I've had my diagnosis since march and have struggled with periods of depression for a few years but recently they have been more difficult to manage. It has always frustrated me when people ask what is wrong, and they can't seem to accept that I genuinely don't know. They tell me I must know what the matter is, tell me to tell them the truth but it just makes me feel worse about myself because then I feel like there is something wrong with me for having just woken up that morning in a mood and not being able to pull myself out of it for weeks.
I feel bad because my parents are trying to help me but a lot of the time all they do is make it even clearer that they don't understand and I don't want to scare them. I feel like I barely recognise myself anymore, so I dread to think what they see in me now. I know they love me and I am so so grateful for everything they do, but is it wrong to be annoyed by them trying to educate themselves? Am I a bad person for finding it annoying when my mum tells me she thinks I'm burnt out or I must just be exhausted from masking all day?
I feel like I'm living 2 lives. I barely see my closest friends, so when I do I don't want to burden them by telling them that I haven't felt happy in months, or can barely drag myself out of bed in the morning. I'm exhausted trying to keep up with the lie that I'm okay, but I've already lost friendships because I just couldn't be there for them in the ways they needed me, and the few that are left I really care about. I don't really know what to do because my councellor tells me every week I should tell my friends about my diagnosis and everything I've been struggling with and every week I tell her ill definitely do it this time, something definitely needs to change, and every week I say nothing. It just feels so unnatural to me, I hate being the centre of attention.
This week has been okay. Last Tuesday I went to an emergency drop in clinic because I was really not in a good place and the woman I saw gave me some helpful tips. Honestly I was a bit frustrated because she was only asking me about my hobbies and interests, and she barely mentioned anything about the fact that I was bawling my eyes out in front of a stranger, but looking back it was actually very refreshing. She told me to dedicated an hour a week to sitting in my room, doing a craft activity I enjoy with a good playlist on and lots of snacks, I've done it a few times and it felt nice to do something for myself (just an excuse to have a sharing sized bag of popcorn and a chocolate orange bar in my room at all times). Yesterday @gloyoyo_ released her Brew Crew merch tshirts so best believe I ordered on of them from the US. I was annoying my sister about how much I was talking about it because I kept interrupting the show she was watching. I am very excited about this tshirt.

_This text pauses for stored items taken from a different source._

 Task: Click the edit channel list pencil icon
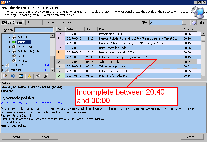coord(5,76)
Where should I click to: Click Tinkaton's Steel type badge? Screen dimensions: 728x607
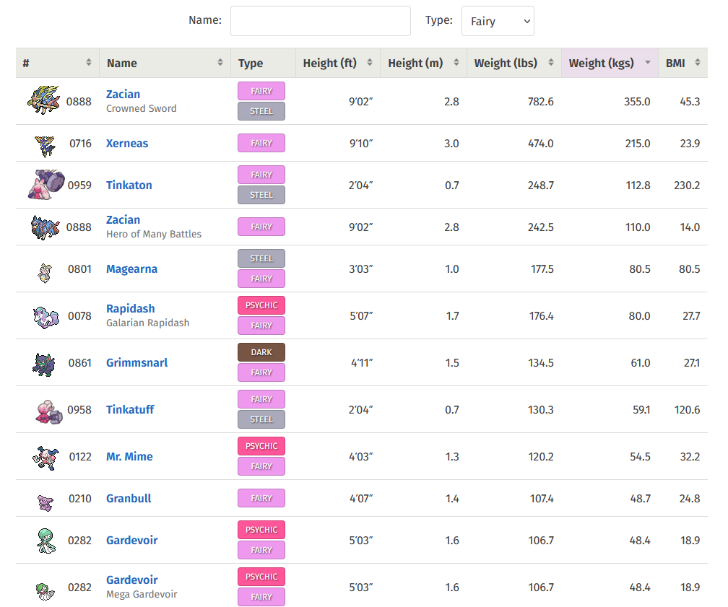click(x=261, y=195)

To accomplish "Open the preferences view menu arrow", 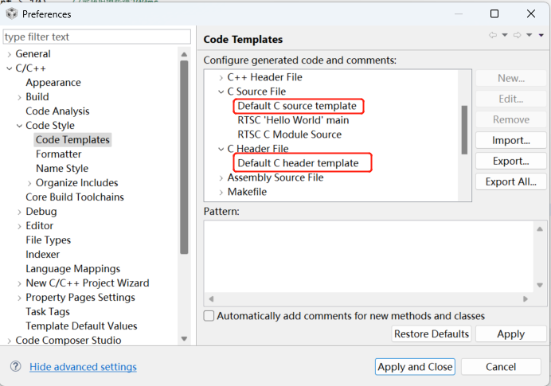I will click(x=541, y=36).
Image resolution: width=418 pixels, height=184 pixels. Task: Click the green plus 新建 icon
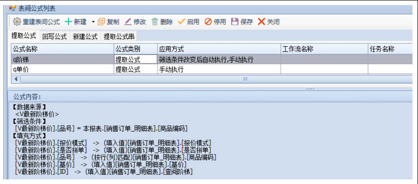(x=68, y=22)
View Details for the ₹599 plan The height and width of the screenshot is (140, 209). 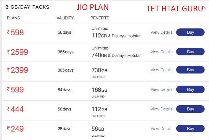click(x=162, y=89)
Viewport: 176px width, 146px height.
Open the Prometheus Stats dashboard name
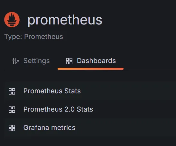point(52,91)
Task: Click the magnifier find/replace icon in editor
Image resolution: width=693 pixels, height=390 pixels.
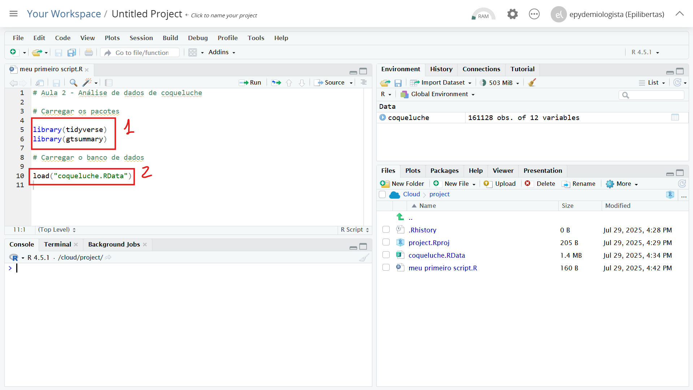Action: (x=73, y=83)
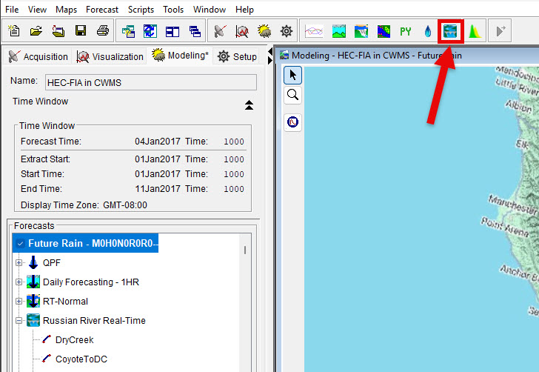Screen dimensions: 539x372
Task: Click the Print icon in toolbar
Action: point(103,31)
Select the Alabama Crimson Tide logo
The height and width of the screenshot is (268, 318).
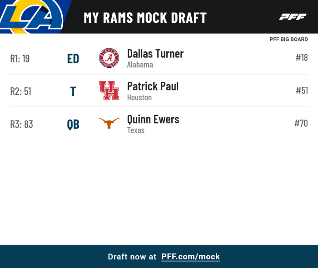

Today I had a GP appointment in which she basically said try these things before we move on to medication, because they might be useful. I've had a few of these appointments before and they always end up something along those lines, try this and if that doesn't work we'll give you antidepressants, except each time i go back theres something else i have to do first, some other hurdle i have get over and it just goes on and on. Is it bad that i just want the medication? Is it bad that i can only remmber waking up in the morning already feeling tired, and feeling like i am the odd one out in every room, and feeling like maybe a drug could just make my life so much easier? I really dont want to feel like this anymore.
I really don't like all of these websites that feel like they're just explaining autism to a child. The amount of times this year I have read the phrase 'everyone experiences autism differently, that's why it is called a spectrum' really winds me up because I dont feel like they are ever actually helpful. Anyway, she suggested looking into these online communities so here we are. Feel a bit silly and I have definitely rambled too long, but I feel like I've exhausted all my options at this point, so if anyone has any experience in anxiety or depression linked to autism please share!